Reference to prosodic structure is needed when formulating the F0-rules first of all in
order to determine the location of the PW-boundary tones (H# or L#) which constitute the
transitions to a following word accent. Reference to prosodic structure is further needed
in order to be able to model how speakers chunk up speech into PPh’s and PU’s.
2.1. Methodology
As speech data for rule implementation purposes, we have used recorded speech in order
to obtain an optimal segmental quality. We followed this methodology in order to
simulate as well as possible a future stage where the F0 rules are part of a concatenative
synthesis system. After some practice, a male speaker (the second author) was able to
produce utterances with a more or less flat F0 contour, and with minimal variation in
intensity and duration (using a monotonous, robot-like speaking style). This was desirable
in order to be able to test the effect of moving the location of accents while avoiding
secondary influences from duration differences. In Figure 5 an example of the
‘deaccented’ speech is illustrated. Intonation contours were then generated from this input
data using an implementation of the PSOLA technique [11].

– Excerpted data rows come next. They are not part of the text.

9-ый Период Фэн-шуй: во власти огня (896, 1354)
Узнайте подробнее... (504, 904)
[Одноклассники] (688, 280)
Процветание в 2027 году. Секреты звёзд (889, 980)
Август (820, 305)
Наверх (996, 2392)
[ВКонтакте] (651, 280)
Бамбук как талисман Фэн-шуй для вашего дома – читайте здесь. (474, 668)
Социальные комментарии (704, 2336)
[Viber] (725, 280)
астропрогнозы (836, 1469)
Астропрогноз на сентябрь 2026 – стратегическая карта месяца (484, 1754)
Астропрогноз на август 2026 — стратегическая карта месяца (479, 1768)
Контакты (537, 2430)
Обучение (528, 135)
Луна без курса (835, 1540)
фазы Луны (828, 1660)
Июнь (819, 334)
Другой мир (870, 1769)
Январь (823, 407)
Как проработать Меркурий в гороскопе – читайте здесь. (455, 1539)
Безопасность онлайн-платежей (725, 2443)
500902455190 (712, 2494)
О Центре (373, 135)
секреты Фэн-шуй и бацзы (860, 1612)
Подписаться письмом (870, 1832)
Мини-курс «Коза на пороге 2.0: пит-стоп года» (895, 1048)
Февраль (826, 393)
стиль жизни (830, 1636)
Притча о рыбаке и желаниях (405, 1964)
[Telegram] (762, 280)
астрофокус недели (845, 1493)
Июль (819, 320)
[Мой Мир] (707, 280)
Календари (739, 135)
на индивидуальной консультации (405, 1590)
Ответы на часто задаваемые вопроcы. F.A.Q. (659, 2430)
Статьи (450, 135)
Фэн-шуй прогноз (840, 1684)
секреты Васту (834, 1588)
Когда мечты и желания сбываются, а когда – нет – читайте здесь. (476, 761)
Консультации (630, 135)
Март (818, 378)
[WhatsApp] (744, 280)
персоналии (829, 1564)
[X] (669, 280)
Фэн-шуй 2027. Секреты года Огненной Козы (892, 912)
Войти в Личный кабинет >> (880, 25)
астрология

A system for creating F0-files from the pre-recorded sentences and the associated
prosodic structure was further developed. The pre-recorded original sentences were
manually labeled with (1) an orthographic transcription of each word, (2) syllable
boundaries and (3) vowel onset time for the primary stressed syllable. If the last word
Figure 5. A labeled example of a ‘deaccented’ reading of the sentence Den röda bilen är
min favorit ‘The red car is my favorite’.
ended in (a) voiceless sound(s), a label for the (4) actual end of voicing was added in
order to be able to correctly time the end of the phrase accent in the voiced portion of the
final syllable.
The system creates an ‘ordinary’ text file by extracting words from the label file with
orthographic transcriptions. This text file is then analysed by the referent tracker and
prosodic parser [3-4]. The parser looks up each word in the lexicon and constructs a
prosodic structure for a sentence in terms of PW’s, PPh’s and PU’s. The labels ‘New’ or
‘Given’ are also assigned to each word based on the referent tracker [1]. From the lexicon
the system also derives word accent type and the number of syllables for each word. A
check is made that the lexically defined number of syllables is equal to the number of
syllables derived from the manual labeling. An example of this lexical information is
given in Figure 6:
den 1 /d'än/ {pron} <den{pron}>
röda 2 /r"öd2 a/ {a23 } <röd{a23 }, a2e, 1>
bilen 1 /b'Ilën/ {s2 3 } <bil{s2 3 }, s2q, 1>
är 1 /'Ær/ {v pres} <är{v pres}>
min 1 /m'in/ {pron} <min{pron}>
favorit 1 /favor'It/ {s3} <favorit{s3}>
Figure 6. An example of the entries from Hedelin et al.’s lexicon [2] for the words in the
utterance in Figure 5 showing accent type and word class/inflexion class information.
The system contains a large set of rules for transforming a linguistically parsed sentence
into a label file consisting of a sequence of F0 values. These rules have as their domain
the Prosodic Phrase. Within the Prosodic Phrase, different sets of rules apply to a number
of positions: 1. Final Focal Prosodic Word, 2. Post-Focal Prosodic Words
(Downstepping), 3. Prefocal Prosodic Words.
Within each PW different rules are applied depending on the number of Function Words,
as well as the number of syllables before, after and within the Content Word. Durations
and timing are taken from the syllable boundaries and vowel onset times which are
manually labeled at this stage. Thus, a sequence of Time-F0 pairs are constructed. In the
top label tier in Figure 8, just below the F0 contours, is an example of such a sequence of
F0 values expressed in Hertz. The F0 values in the current rules are representative of a
male voice, with a range extending between 75 and 150 Hertz and with a floor at 100
Hertz. The prominence levels used are thus extrapolations from the data-base which is
spoken by a female whose F0 range is of course much higher. We have attempted,
however, to make the F0 levels realizing word accents and boundary tones for the male
speaker the same as the levels used by the female expressed in percent of the distance
between the bottom and top of the speaker-range.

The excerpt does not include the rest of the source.